== DATASET ENTRIES ==
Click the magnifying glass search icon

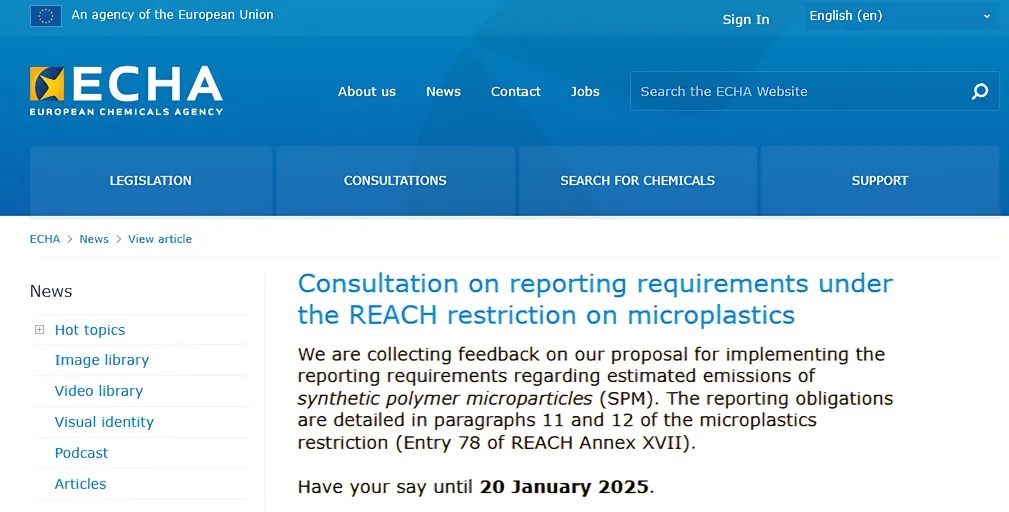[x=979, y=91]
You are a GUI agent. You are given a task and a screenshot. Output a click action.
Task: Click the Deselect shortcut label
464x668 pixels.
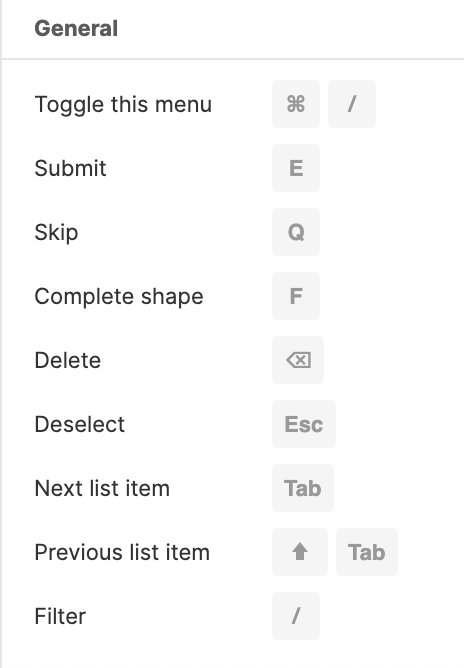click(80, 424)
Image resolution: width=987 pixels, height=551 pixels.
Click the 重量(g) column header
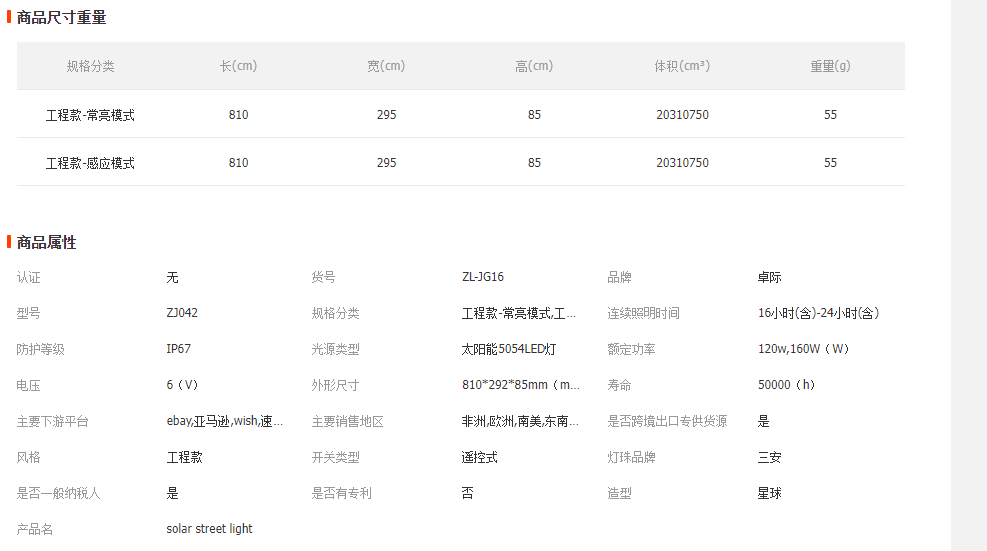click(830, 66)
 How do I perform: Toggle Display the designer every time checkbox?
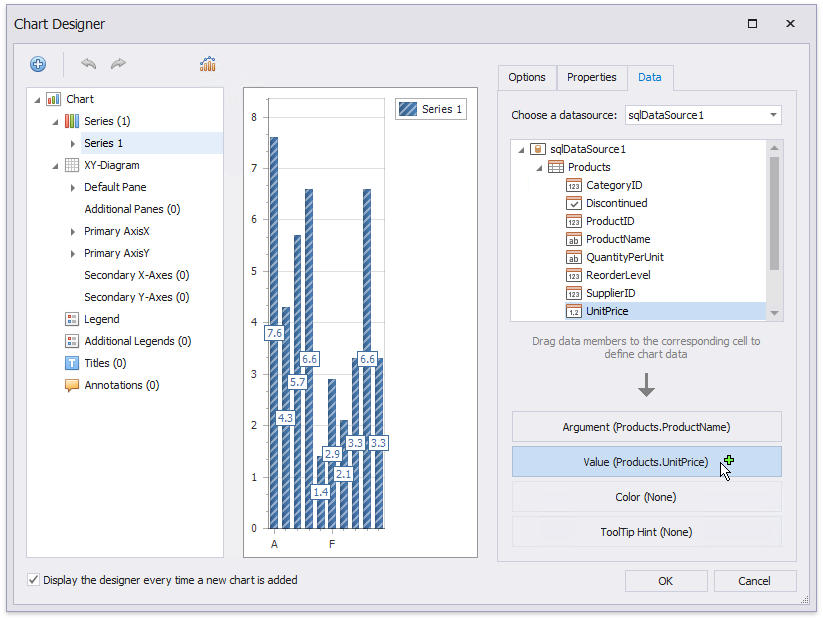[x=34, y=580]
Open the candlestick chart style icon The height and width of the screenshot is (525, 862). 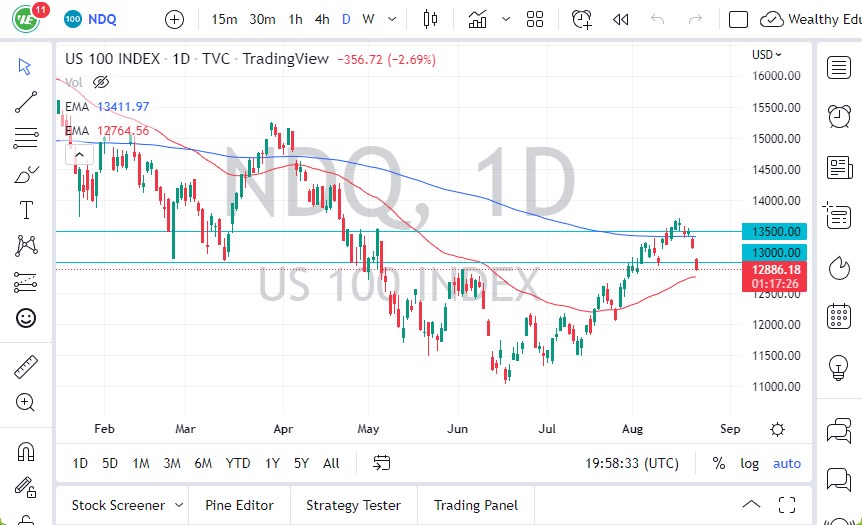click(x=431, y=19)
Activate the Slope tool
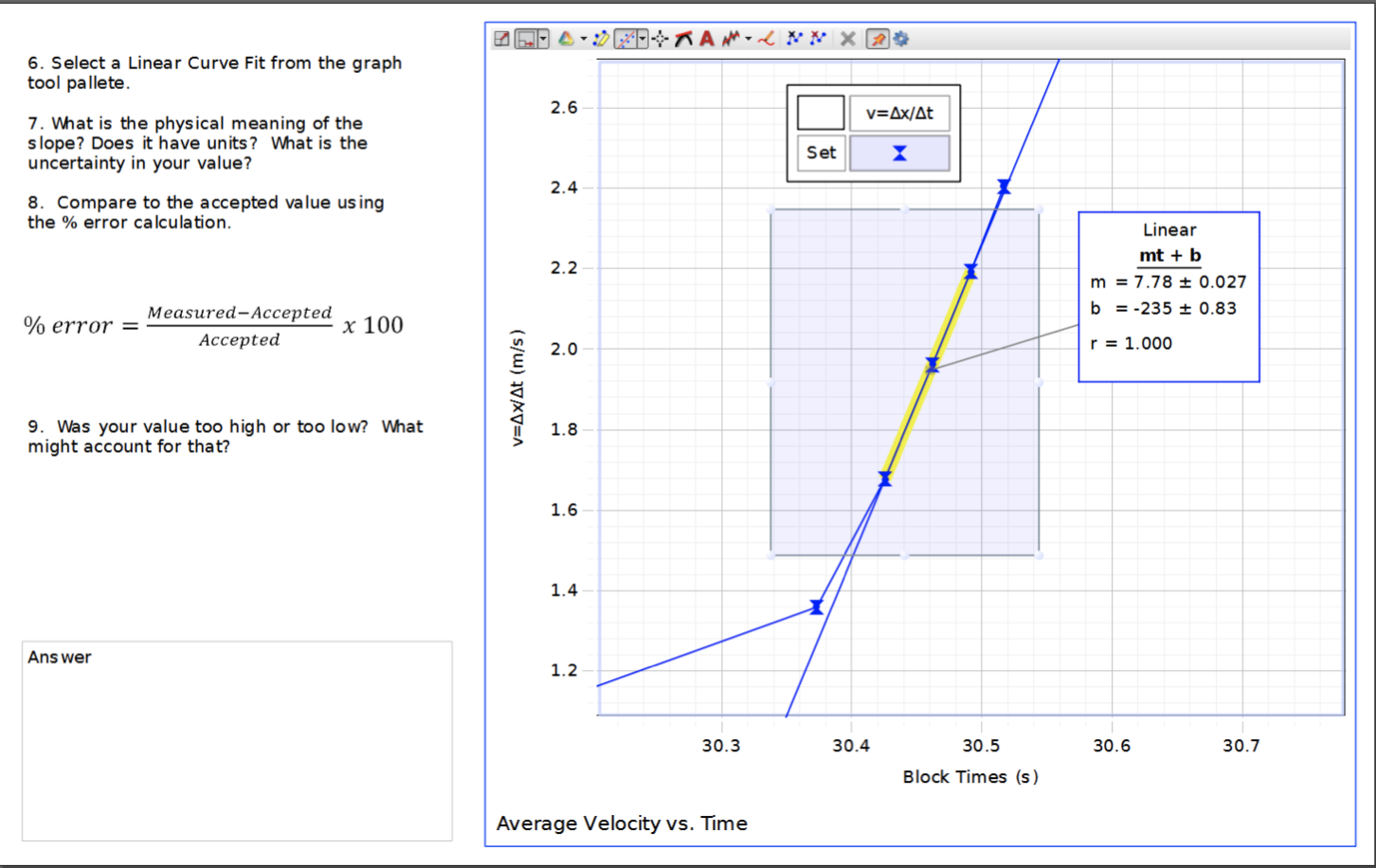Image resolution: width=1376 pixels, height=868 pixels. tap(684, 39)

---

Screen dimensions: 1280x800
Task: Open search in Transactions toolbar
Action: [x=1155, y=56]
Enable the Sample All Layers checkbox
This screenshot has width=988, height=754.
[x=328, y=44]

== REQUIREMENT ==
Give back the exact lines above, running from the one that has "Click the magnifying glass search icon" through the one that has "Image resolution: width=987", with nothing added and no pictures.

== RESPONSE AREA ==
Click the magnifying glass search icon

[x=979, y=91]
You are a GUI agent. You are given a task and a screenshot. Output a click action.
Task: Click the Deselect shortcut label
464x668 pixels.
click(80, 424)
Image resolution: width=987 pixels, height=551 pixels.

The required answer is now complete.